* PASSAGE TO READ *
▶

If you’re like me, you love sailing, you love sailboats, and want to develop the skills of sailing.  And one of the most important skills in sailing is docking.  I am one of the instructors at Victoria Sailing School, and I teach the docking class on the J/30 at Chatfield.

 

This is the first in a series of blog posts I will be writing on docking.  Most of the points covered in these posts will apply to almost any boat, with a few specific pointers on the two models of boat in Victoria Sailing School’s fleet, the J/22 and the J/30.

In this blog post, I will be discussing the very basics.  Future posts will cover specific situations.

My philosophy on docking is really an extension of our philosophy on sailing in general: good docking is 95% preparation and 5% execution.  In this blog post I will discuss the ways to prepare for a successful docking.

First of all, we assume that you have the basics for any sailing excursion- hat, sunscreen, water, etc.  For docking we also recommend having a clipboard with a blank paper, a marker or pen, and ideally a chart of the marina.

Next, before the motor is even started, it is a good idea to have a strong grasp of the following skills.  In no particular order:

One skill we emphasize is the ability to make a simple micro-plan and communicating it clearly.   By micro-plan we mean something that might be as simple a plan to just get the boat out of the slip and into the channel, or a plan to spring the bow off the dock.  Creating and communicating these simple plans can greatly cut down on the chaos.

◀

* MATERIAL SUPPLIED *
▶

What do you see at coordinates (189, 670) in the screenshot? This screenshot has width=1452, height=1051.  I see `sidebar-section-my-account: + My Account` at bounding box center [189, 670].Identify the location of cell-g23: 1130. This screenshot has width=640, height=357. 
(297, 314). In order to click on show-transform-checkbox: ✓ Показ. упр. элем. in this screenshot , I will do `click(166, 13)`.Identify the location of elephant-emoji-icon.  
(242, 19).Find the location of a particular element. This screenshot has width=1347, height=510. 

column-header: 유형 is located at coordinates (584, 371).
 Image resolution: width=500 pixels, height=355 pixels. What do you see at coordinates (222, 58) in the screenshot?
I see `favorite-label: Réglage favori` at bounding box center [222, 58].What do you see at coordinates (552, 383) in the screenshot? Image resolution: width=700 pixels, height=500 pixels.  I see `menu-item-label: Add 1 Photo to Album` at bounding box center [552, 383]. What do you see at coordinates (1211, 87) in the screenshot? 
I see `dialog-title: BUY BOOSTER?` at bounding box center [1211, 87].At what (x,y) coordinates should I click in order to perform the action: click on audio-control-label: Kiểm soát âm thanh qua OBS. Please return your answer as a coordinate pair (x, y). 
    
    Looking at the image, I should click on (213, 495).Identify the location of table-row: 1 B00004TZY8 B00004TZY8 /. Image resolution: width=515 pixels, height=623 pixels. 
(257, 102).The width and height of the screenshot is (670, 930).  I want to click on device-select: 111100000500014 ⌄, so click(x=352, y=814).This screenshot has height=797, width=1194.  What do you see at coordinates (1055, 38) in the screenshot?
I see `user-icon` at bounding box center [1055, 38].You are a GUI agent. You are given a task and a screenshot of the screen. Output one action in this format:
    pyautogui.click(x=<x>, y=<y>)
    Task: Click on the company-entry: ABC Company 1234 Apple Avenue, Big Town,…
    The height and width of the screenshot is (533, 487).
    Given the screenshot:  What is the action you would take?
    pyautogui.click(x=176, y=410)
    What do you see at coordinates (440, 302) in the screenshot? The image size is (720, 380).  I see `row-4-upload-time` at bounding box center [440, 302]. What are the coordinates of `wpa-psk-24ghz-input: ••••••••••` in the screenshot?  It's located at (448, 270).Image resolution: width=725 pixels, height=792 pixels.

◀

In the post on docking, which two boat models make up Victoria Sailing School's fleet? None of the rows are needed here.

* REPLY *
The J/22 and the J/30.